A show at the Grey Art Museum re-establishes Berthe Weill as a guiding light of the Parisian avant-garde. Her rediscovery has been led by women.

“A collection of paintings isn’t like a stock portfolio,” the Parisian art dealer Berthe Weill declared in her 1933 memoir, “Pow! Right in the Eye!” She was lamenting that novice collectors of the era were overly concerned about whether the value of her emerging artists would rise. “I was afraid they had neither confidence nor perseverance,” she wrote.

Weill often turned away clients she deemed insufficiently committed.
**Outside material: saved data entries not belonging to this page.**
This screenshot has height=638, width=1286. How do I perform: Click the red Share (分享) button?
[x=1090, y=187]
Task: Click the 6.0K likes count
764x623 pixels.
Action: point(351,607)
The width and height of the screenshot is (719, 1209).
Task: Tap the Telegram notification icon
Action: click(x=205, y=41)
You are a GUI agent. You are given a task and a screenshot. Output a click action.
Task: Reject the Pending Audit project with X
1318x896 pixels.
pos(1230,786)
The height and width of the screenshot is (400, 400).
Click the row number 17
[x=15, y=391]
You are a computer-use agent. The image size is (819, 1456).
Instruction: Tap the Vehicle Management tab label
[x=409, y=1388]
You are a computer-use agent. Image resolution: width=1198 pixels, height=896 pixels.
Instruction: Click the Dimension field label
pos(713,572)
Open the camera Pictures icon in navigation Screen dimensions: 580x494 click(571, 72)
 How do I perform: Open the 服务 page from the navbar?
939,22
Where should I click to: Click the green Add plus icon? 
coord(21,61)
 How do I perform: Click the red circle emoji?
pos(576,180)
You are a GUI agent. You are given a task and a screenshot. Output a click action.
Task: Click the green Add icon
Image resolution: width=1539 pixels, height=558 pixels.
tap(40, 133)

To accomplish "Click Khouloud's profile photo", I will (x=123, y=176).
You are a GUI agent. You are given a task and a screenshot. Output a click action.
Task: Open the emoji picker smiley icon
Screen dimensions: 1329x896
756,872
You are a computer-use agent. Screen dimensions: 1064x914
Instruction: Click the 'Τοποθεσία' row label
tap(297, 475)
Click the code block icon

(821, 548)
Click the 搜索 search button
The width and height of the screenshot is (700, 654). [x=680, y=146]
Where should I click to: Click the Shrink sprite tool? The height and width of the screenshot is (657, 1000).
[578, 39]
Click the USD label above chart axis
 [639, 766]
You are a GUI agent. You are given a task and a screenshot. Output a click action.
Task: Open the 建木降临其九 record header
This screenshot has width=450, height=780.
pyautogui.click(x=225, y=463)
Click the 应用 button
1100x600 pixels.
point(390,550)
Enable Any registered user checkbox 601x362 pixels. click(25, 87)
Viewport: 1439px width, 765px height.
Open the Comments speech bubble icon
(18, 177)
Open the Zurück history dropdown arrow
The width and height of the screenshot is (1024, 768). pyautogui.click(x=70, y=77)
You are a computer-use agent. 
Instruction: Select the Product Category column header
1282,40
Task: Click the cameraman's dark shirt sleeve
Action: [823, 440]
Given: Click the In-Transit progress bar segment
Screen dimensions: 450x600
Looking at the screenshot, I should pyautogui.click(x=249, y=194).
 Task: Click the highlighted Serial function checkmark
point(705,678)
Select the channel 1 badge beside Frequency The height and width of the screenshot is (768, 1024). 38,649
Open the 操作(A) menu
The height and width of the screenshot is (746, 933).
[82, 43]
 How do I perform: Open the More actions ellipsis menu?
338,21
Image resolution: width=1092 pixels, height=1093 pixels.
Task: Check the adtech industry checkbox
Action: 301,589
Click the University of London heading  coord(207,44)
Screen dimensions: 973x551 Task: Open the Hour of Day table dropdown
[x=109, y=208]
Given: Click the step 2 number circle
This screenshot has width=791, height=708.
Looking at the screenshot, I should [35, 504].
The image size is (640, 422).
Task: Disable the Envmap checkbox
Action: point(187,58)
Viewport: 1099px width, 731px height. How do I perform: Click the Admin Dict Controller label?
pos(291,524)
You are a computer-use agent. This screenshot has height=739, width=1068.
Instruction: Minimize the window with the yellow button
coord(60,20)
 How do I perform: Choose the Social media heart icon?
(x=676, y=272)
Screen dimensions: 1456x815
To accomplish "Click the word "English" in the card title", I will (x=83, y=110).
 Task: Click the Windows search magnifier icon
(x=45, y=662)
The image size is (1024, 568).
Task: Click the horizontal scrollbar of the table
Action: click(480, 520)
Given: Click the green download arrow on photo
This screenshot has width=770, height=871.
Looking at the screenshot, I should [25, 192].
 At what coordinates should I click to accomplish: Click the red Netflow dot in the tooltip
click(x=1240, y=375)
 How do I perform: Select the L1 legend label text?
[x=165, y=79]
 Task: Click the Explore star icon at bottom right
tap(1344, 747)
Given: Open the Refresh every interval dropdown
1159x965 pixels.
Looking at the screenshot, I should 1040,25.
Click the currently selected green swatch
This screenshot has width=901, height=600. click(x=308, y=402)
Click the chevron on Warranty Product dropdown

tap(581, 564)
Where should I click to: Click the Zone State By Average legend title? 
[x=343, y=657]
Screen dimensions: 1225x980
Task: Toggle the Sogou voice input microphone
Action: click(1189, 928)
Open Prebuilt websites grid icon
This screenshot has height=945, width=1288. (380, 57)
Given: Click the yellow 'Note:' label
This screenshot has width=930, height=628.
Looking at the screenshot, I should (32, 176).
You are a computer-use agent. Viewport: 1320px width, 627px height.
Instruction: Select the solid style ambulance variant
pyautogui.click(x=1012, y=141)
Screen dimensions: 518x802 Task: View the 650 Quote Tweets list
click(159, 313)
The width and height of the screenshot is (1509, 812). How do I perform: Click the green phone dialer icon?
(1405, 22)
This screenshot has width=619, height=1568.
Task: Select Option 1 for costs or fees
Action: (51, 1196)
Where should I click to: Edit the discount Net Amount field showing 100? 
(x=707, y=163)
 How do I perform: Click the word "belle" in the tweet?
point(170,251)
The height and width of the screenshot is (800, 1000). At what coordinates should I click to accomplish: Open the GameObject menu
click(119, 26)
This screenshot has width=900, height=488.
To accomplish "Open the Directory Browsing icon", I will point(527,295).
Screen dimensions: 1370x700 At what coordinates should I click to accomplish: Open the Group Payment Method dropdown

But she did encourage others to make the leap, including Gertrude Stein and her brothers, Leo and Michael, who frequented Galerie B. Weill, which she opened in 1901 when no other dealer in Paris specialized in young artists. “‘Trust me, you should buy Matisses’, I told them,” Weill recounted, adding, “They weren’t ready yet.” In 1902, Weill was the first dealer in town to exhibit Henri Matisse. “They made up their minds soon enough, however, and started buying hand over fist (not from me).”

Such was the fortune of this prickly, forthright gallerist, barely five feet tall and a self-proclaimed “terrible businesswoman” with a “difficult personality” who nonetheless possessed the eye and gumption to go to bat for untested artists — and kept the doors of her shoestring gallery open for four decades. She was the first dealer to sell works by Pablo Picasso in 1900, the first to give Diego Rivera a solo show in Paris in 1914 and the only one to give Amedeo Modigliani a solo show in his lifetime, in 1917 — causing a scandal on opening night.